In 2008, Jhiro spent several months in Buenos Aires, Argentina, where the band took force thanks to the collaboration of members of local mainstream industrial bands, such as “Knife God”, “Jazmine Lasciva”, “Shocker Stalin”, “Latex” and “Jesus Martyr”. The Band ended its tour in Argentina performing in venues such as CBGB, Speed King, Green Hell, Lounge Pueyrredon, the Roxy, and La Trastienda. Stoneflex also appeared as special guests in several international tattoo conventions. The band quickly gained mainstream popularity. The same year, Rolling Stone Magazine (Argentina), awarded Stoneflex the “Best New Band of the Year”.

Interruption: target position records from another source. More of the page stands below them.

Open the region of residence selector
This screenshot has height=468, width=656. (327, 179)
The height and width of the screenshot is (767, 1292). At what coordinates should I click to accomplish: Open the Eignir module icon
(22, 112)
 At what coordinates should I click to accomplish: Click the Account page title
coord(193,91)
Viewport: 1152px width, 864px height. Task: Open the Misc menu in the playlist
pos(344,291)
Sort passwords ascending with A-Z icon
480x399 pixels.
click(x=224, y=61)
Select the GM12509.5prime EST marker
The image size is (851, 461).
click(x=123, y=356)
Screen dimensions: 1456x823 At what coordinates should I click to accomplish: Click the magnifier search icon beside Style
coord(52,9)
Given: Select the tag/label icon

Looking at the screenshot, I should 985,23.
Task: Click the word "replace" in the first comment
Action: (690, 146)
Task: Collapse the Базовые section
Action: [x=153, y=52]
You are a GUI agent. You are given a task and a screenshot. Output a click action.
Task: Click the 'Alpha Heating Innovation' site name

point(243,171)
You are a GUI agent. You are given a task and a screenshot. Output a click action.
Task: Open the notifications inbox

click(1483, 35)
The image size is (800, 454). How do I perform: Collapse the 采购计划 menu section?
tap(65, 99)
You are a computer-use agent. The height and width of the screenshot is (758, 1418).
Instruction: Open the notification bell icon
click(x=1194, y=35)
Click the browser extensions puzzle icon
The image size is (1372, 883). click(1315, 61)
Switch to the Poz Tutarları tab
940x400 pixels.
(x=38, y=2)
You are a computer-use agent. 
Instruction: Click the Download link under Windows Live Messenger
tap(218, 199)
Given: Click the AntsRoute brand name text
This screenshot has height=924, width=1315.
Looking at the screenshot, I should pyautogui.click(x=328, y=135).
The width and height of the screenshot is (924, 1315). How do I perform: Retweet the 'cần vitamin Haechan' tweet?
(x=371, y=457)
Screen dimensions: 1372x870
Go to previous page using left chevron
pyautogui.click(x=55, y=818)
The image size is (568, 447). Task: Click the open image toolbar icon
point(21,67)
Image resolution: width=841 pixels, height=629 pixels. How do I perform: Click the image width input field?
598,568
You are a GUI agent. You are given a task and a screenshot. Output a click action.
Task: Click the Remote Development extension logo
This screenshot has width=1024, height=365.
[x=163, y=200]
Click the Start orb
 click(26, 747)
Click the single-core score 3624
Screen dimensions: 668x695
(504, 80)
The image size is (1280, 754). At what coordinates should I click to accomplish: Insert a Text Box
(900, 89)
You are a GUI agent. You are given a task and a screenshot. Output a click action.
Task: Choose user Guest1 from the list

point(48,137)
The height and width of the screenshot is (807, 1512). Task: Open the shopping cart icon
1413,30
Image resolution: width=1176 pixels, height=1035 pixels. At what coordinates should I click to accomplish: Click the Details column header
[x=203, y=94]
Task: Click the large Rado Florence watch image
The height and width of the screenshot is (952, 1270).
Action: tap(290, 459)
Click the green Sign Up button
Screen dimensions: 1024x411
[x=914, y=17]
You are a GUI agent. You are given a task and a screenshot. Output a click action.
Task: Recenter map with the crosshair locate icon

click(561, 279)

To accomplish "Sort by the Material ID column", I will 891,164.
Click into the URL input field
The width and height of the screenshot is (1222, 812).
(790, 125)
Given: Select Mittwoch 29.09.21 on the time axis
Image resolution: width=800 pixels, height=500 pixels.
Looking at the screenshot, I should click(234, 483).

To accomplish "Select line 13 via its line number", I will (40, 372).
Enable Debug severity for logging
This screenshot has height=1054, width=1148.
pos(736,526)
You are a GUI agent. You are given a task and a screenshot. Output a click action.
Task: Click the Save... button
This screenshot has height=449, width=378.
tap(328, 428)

In 2009 the band returned to Colombia with their first album titled “REBORN”, which was well received by critics and listeners, selling out within the first couple of months of release. In the same year the band occupied a top spot in Shock magazine as one of the best rock bands. In 2010 the band released the video for their song "Psychopath Reborn ", from the album "REBORN", it was nominated for “Best Metal Video” in the Shock Music Awards. This same year they played the biggest festival in Latin America called "Rock al Parque" alongside bands/musicians like Andrés Calamaro, Ki-Mani Marley, Mutemath, Zoé, Puya, Shadows Fall, Biohazard, and Samael. Stoneflex was invited back and played again at “Rock al Parque” in 2013 with Cannibal Corpse, Symphony X, Havok, Downset, and Anti-Nowhere League.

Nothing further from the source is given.